▸ Data for the task
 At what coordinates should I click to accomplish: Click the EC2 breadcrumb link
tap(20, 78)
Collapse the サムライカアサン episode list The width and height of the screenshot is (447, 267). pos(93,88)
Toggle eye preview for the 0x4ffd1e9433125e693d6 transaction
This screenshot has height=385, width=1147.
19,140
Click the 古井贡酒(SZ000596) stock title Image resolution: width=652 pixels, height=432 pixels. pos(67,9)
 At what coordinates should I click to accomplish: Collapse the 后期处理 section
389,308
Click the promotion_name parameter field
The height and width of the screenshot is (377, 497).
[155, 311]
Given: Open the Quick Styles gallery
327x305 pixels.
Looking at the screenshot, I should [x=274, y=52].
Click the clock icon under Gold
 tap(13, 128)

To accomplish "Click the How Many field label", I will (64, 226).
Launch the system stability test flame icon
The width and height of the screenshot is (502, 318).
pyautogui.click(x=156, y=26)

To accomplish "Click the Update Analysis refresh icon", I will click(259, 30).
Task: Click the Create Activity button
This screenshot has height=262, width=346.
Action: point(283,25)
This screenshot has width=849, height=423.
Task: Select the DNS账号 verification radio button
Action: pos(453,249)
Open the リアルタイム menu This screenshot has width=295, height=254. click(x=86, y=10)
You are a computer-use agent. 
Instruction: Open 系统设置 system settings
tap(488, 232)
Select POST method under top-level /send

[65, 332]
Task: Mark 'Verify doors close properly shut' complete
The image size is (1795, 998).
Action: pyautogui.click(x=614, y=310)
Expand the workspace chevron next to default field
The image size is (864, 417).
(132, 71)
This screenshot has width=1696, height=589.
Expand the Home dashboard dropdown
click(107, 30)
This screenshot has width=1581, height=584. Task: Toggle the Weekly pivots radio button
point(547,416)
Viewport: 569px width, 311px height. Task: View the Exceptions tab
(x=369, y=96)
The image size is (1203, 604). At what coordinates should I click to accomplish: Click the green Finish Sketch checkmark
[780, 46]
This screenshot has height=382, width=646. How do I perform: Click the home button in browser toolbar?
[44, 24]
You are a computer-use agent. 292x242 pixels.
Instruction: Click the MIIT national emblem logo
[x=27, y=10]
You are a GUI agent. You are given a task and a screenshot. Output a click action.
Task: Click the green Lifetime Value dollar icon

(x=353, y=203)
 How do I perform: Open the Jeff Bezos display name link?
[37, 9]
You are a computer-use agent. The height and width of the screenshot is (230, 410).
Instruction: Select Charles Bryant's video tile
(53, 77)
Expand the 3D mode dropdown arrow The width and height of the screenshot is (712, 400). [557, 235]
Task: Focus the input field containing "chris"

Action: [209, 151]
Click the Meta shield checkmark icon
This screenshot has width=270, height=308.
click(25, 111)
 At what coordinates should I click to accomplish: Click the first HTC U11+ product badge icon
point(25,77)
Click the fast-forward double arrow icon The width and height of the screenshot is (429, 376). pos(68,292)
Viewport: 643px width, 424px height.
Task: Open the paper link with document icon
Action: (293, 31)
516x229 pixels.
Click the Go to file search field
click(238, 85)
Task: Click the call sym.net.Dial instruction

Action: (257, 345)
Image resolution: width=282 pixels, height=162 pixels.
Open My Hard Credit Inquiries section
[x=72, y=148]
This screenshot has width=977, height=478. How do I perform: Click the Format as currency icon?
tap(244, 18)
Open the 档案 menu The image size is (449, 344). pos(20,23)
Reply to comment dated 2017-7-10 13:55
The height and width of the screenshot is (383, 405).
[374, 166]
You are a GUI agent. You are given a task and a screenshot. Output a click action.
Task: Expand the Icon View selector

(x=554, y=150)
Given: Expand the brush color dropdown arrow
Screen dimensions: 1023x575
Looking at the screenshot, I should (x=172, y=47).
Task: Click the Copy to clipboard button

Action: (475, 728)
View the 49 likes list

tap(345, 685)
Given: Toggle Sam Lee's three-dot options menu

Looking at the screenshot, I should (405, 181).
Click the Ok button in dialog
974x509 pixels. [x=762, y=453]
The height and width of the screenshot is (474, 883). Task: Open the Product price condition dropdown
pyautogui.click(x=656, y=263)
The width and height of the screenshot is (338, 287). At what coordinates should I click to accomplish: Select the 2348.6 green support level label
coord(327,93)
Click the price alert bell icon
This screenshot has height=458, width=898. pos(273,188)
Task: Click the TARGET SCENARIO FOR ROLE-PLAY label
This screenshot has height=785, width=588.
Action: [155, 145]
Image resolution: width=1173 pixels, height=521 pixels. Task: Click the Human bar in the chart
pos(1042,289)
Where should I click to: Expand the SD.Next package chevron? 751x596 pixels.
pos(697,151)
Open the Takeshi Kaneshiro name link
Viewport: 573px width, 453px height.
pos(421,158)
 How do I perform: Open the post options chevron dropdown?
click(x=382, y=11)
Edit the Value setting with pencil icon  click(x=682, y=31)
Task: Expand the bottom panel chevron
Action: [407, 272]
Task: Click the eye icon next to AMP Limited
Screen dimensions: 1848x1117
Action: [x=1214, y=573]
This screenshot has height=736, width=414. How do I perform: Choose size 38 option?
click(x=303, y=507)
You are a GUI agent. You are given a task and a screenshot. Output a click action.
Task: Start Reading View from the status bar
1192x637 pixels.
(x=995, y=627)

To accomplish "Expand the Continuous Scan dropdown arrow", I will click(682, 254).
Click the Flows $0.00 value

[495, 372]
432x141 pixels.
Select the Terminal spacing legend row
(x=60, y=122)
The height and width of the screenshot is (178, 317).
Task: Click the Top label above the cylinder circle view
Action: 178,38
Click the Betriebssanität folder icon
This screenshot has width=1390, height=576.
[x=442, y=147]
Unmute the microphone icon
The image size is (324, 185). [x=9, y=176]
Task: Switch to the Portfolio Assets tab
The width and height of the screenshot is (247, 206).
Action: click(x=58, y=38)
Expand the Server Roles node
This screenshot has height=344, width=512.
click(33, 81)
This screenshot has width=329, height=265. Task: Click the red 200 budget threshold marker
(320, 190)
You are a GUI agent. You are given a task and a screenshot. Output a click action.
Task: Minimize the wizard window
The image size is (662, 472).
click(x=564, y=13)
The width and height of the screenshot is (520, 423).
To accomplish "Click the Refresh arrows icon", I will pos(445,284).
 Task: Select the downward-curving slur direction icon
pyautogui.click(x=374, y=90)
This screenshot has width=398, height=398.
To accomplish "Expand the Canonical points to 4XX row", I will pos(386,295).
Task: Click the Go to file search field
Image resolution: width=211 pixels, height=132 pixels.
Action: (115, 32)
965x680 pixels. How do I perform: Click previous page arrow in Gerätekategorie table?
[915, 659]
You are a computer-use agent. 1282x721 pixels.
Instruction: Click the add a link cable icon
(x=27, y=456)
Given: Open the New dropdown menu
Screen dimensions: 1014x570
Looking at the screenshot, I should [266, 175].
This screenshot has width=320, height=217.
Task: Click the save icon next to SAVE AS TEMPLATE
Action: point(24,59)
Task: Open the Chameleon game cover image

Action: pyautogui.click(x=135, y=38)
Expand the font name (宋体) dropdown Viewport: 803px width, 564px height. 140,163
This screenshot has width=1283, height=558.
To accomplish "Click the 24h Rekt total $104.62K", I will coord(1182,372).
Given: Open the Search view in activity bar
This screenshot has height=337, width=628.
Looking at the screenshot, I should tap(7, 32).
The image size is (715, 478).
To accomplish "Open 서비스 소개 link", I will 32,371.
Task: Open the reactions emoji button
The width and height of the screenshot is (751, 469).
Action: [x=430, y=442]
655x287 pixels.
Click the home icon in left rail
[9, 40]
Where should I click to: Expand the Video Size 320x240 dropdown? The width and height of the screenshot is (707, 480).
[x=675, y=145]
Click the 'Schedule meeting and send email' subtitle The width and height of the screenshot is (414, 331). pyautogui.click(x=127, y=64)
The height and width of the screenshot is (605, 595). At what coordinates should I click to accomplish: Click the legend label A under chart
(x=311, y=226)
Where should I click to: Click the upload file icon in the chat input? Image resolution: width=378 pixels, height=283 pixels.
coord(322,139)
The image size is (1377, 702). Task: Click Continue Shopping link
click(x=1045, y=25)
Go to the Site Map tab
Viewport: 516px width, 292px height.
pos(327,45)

▸ What the exercise asks
Filter the entries above down to the lines containing the word "computer".

▸ Solution below
You are a computer-use agent. 
You are a computer-use agent. 292x242 pixels.
You are a computer-use agent. The height and width of the screenshot is (230, 410).
You are a computer-use agent. 1282x721 pixels.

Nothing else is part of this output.